SAS provides us with a good definition of “predictive analytics”, so that we don’t have to reinvent the wheel. According to the expert, predictive analytics “is the use of data, statistical algorithms and machine learning techniques to identify the likelihood of future outcomes based on historical data. The goal is to go beyond knowing what has happened to providing a best assessment of what will happen in the future.”
To no surprise, many analytics experts believe that the time for the technology has finally come. “With interactive and easy-to-use software becoming more prevalent, predictive analytics is no longer just the domain of mathematicians and statisticians. Organizations worldwide are turning to predictive analytics to increase their bottom line and competitive advantage”, SAS affirms.

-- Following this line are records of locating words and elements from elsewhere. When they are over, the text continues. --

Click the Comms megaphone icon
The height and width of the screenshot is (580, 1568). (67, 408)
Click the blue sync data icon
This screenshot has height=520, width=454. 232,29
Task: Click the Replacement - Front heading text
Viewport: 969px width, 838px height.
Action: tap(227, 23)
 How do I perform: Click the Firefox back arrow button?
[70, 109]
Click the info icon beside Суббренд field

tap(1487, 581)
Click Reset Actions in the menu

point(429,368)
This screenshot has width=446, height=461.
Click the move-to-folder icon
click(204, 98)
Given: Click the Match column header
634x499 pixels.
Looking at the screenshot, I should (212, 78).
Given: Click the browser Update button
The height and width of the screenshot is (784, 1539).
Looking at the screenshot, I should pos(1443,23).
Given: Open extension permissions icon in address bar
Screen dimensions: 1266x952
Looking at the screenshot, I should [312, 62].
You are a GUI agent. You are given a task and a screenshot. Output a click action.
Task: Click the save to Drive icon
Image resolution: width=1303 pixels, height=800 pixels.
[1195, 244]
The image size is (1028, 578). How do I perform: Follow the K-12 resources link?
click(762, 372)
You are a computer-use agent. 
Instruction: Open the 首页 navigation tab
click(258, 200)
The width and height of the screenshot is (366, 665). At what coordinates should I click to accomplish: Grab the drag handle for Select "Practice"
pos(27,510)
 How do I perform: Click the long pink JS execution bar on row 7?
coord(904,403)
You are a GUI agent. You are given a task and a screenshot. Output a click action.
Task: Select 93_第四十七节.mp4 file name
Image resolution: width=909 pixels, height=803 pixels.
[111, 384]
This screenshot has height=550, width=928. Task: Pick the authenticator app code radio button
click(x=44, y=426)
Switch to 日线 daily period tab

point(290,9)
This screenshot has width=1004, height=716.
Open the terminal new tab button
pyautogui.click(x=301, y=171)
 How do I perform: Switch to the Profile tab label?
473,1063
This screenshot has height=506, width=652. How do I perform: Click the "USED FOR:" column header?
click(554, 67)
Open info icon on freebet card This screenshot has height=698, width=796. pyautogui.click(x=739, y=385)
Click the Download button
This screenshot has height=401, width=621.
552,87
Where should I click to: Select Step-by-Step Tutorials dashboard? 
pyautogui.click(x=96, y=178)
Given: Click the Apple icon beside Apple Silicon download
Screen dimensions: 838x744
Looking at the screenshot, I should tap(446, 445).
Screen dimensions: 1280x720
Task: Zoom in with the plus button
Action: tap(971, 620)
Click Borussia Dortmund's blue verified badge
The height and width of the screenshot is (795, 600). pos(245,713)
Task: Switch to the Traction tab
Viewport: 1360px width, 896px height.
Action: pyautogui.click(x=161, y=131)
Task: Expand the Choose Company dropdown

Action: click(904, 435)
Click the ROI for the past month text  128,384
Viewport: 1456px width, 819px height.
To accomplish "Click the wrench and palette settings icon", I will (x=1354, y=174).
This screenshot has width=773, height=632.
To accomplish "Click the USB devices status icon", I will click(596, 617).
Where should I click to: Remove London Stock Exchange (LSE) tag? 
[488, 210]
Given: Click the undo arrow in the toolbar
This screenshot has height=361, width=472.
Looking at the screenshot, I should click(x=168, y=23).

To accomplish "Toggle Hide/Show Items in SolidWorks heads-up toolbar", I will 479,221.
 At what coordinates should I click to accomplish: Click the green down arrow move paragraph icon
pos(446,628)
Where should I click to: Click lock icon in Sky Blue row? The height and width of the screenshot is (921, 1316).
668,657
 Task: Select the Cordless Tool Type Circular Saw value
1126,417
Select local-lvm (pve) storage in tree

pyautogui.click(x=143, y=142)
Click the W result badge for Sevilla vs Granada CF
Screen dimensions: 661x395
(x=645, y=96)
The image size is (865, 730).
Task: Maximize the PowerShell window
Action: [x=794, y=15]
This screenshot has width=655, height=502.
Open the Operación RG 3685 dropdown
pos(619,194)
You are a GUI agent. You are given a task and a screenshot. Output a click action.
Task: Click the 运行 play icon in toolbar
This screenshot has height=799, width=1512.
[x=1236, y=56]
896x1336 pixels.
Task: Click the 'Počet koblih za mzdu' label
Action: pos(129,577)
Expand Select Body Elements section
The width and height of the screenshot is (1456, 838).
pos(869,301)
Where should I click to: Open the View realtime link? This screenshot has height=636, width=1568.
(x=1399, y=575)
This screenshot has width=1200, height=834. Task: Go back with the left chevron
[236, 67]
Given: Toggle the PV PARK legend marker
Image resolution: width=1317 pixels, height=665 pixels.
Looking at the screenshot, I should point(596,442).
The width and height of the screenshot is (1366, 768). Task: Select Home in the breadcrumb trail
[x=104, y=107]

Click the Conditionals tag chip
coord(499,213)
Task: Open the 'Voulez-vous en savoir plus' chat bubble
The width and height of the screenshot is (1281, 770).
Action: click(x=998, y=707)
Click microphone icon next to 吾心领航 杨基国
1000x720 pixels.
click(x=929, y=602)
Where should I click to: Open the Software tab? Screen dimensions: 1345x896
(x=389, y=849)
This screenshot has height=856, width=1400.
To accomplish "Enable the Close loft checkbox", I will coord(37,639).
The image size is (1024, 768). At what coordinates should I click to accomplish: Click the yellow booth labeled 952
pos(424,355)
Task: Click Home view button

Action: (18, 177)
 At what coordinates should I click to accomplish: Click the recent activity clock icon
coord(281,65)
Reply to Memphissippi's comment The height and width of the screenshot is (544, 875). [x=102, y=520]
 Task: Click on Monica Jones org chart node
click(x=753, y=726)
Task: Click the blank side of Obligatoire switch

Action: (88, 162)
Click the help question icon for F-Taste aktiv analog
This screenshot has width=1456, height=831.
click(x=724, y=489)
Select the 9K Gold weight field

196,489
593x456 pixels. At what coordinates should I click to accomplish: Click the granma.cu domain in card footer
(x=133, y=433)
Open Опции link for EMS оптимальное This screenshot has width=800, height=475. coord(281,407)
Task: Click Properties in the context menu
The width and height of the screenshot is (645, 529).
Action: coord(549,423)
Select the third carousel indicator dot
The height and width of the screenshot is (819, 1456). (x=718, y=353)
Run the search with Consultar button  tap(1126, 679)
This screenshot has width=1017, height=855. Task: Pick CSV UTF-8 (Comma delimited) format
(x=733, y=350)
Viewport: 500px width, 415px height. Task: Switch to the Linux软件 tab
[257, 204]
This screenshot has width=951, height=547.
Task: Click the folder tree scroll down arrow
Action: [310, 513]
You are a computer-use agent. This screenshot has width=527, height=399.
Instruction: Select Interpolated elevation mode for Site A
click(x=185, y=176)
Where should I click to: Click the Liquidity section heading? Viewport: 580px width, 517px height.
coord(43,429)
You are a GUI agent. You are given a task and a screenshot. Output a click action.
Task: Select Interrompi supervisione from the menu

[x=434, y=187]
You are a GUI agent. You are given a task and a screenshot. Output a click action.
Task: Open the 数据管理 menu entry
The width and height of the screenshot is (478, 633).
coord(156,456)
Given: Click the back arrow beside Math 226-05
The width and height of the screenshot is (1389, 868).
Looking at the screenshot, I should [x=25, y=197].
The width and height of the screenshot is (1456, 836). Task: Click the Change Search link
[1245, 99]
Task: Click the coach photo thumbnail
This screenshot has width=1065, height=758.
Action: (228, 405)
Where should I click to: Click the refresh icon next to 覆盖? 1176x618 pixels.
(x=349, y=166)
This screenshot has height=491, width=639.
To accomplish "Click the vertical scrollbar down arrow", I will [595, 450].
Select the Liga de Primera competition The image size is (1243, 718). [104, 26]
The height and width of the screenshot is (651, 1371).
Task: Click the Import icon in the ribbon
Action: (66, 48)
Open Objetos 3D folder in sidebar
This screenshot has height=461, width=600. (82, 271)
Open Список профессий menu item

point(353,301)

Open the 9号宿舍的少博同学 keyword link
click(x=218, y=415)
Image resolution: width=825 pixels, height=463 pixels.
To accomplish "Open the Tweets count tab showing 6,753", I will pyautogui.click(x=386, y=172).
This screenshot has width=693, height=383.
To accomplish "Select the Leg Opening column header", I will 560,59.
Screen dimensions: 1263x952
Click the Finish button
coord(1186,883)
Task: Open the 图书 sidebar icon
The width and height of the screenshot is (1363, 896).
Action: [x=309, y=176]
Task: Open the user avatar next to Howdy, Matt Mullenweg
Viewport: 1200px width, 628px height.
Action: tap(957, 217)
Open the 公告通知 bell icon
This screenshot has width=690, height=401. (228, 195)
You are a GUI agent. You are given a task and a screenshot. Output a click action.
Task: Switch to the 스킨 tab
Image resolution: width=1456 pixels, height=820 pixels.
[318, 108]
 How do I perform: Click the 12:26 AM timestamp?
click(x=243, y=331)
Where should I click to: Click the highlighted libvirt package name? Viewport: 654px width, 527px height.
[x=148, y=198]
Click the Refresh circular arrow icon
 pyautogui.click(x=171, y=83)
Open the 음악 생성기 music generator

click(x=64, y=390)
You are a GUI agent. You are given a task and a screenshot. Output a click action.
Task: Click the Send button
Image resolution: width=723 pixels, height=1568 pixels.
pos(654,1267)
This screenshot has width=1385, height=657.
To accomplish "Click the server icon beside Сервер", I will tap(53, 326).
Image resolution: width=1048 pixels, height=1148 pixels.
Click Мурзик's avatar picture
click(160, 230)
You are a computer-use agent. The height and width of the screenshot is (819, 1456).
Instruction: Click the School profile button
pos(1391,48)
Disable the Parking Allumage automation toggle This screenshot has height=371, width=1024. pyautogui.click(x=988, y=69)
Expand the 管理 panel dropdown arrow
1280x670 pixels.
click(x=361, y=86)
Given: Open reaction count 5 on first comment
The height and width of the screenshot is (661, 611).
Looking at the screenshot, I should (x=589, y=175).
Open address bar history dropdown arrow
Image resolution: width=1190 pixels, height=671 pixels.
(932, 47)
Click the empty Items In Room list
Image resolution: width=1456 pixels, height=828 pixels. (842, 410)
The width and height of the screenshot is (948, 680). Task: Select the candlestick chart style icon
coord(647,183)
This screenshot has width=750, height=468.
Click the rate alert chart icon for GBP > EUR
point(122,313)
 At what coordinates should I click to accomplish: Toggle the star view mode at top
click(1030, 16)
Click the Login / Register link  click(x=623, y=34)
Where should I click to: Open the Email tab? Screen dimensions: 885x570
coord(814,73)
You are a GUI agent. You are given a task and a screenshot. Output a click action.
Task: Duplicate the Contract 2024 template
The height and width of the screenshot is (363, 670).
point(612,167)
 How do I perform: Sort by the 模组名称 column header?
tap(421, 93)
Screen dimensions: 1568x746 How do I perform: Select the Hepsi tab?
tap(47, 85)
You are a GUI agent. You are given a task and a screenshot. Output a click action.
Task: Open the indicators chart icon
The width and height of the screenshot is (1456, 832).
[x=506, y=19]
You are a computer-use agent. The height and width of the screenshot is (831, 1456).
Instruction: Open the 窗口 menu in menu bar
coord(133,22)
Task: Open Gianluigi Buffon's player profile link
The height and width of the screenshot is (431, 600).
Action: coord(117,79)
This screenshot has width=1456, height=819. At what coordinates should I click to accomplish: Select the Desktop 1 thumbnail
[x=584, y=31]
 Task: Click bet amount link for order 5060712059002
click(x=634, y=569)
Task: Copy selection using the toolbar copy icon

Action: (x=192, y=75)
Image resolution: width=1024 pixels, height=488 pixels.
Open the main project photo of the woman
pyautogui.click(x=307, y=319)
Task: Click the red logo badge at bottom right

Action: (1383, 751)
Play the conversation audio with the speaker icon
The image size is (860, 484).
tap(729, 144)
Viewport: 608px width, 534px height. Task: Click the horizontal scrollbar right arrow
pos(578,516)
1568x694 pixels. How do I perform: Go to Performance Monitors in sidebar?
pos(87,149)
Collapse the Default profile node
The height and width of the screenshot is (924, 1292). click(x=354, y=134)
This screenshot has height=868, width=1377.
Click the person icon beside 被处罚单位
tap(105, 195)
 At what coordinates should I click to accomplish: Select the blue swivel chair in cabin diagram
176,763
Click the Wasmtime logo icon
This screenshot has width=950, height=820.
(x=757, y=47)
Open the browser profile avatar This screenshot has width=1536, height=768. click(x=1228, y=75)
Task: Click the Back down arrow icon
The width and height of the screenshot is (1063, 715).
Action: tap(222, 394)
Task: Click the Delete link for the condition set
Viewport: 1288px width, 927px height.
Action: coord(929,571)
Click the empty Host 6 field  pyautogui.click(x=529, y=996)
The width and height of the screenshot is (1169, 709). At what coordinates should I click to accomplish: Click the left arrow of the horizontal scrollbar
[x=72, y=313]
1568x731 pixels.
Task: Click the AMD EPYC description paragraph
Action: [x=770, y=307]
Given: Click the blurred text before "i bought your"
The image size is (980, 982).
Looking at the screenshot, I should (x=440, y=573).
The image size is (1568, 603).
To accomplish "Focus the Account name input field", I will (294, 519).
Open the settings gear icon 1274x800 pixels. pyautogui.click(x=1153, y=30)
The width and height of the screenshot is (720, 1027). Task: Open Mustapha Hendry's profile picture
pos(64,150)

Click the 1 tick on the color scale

Some of the most common uses SAS identified include:
- Improving operations. Many companies use predictive models to forecast inventory and manage resources: For instance, airlines use predictive analytics to set ticket prices or hotels try to predict the number of guests for any given night to maximize occupancy and increase revenue. In a nutshell, predictive analytics enables organizations to function more efficiently.
- Optimizing marketing campaigns. Predictive analytics are used to determine customer responses or purchases, as well as promote cross-sell opportunities. Predictive models help businesses attract, retain and grow their most profitable customers.
- Detecting fraud. Combining multiple analytics methods can improve pattern detection and prevent criminal behavior. As cybersecurity becomes a growing concern, high-performance behavioral analytics examines all actions on a network in real time to spot abnormalities that may indicate fraud, zero-day vulnerabilities and advanced persistent threats.
- Reducing risk. Credit scores are used to assess a buyer’s likelihood of default for purchases and are a well-known example of predictive analytics. A credit score is a number generated by a predictive model that incorporates all data relevant to a person’s creditworthiness. Other risk-related uses include insurance claims and collections.
Finally, “businesses across a wide range of industries are beginning to realize what large financial institutions have known for years: Predictive analytics has the power to significantly improve the bottom line. From better targeting and risk assessment to streamlining operations and optimizing business decisions, predictive analytics can help any organization gain and maintain a competitive edge”, SAS concludes.